XVI. Labora a Relação de Évora em erro de raciocínio quando afirma que no momento da celebração da escritura esse evento já se teria verificado, pois está dado como assente nos autos que, «na certidão predial exibida no acto da escritura pelas partes, datada de 16.01.2009, o registo de propriedade horizontal ainda não estava convertido em definitivo quanto à fracção “GQ"».
XVII. Resulta até da própria certidão do registo predial que essa informação relativa à conversão em definitivo desse registo só passou a constar no sistema a partir de 31.08.2009, por averbamento oficioso de rectificação da Conservatória nesse mesmo dia, conforme resulta da certidão do registo predial da fracção "GQ" (Doc.2 do Requerimento Executivo).
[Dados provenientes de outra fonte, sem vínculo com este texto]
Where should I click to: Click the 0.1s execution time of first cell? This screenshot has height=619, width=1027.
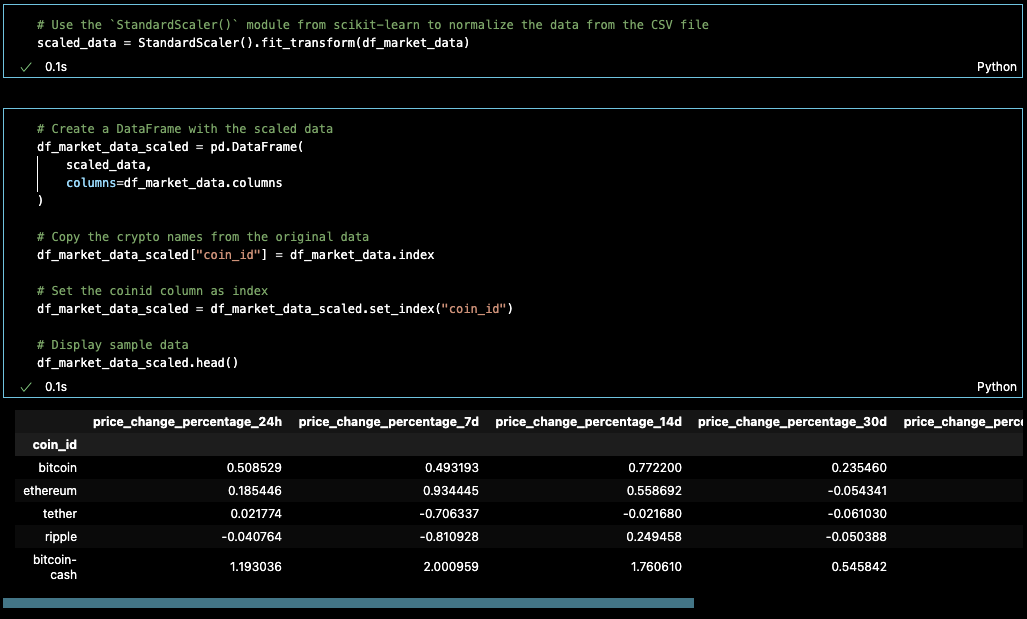coord(55,66)
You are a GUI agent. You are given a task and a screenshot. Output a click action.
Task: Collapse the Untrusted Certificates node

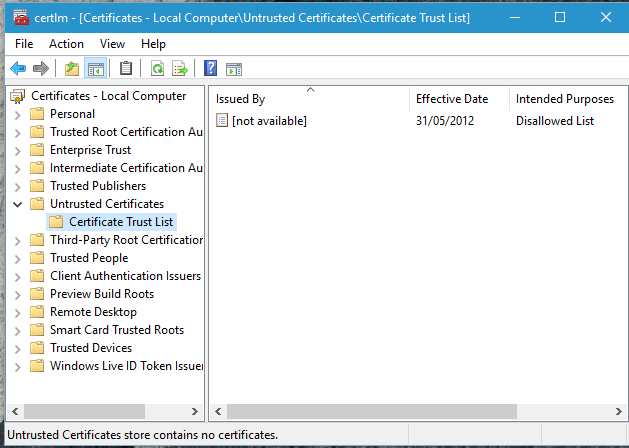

XVIII. Tal implica que esta afirmação no Acórdão referente a matéria de facto ofende o valor probatório formal e material da certidão do registo predial da fracção em causa, nos termos do n° l do art° 371 do C. Civil.
XIX. O regime da condição pretende alcançar o equilíbrio entre o respeito pelo negócio jurídico celebrado pelas partes e a não paralisação do comércio jurídico, na expectativa de que ocorra.
XX. No auxílio desse objectivo presidem, entre outros, um vector de distribuição de riscos e a boa fé, dos quais necessariamente decorre que a condição aposta a um negócio jurídico não pode ser, nem se transformar, em proposições vazias de concretização, antes devendo ser e exprimir a real vontade condicional das partes que, na prática, verdadeiramente se traduza na sua subordinação a um evento futuro e incerto e cuja verificação seja, no contexto dado pelas partes, expectável que se venha a realizar dentro de determinado período de tempo.
XXI. É, assim, que interpretar a condição em causa com referência à conversão do registo em definitivo quanto ao prédio todo é fazer uma interpretação contra as normas do art° 236° e 238° do C, Civil, o princípio da boa-fé negocial que deve reger as relações negociais entre as partes, e o regime da condição, em concreto.
Nestes termos e nos demais de direito que V. Exas. doutamente suprirão, deverá ser dado provimento ao presente Recurso de Revista e, em consequência, ser revogado o douto Acórdão da Relação (…)”.
Os executados contra-alegaram, concluindo desta forma:
“I. Consideram os contra-alegantes que o acórdão recorrido não merece reparo.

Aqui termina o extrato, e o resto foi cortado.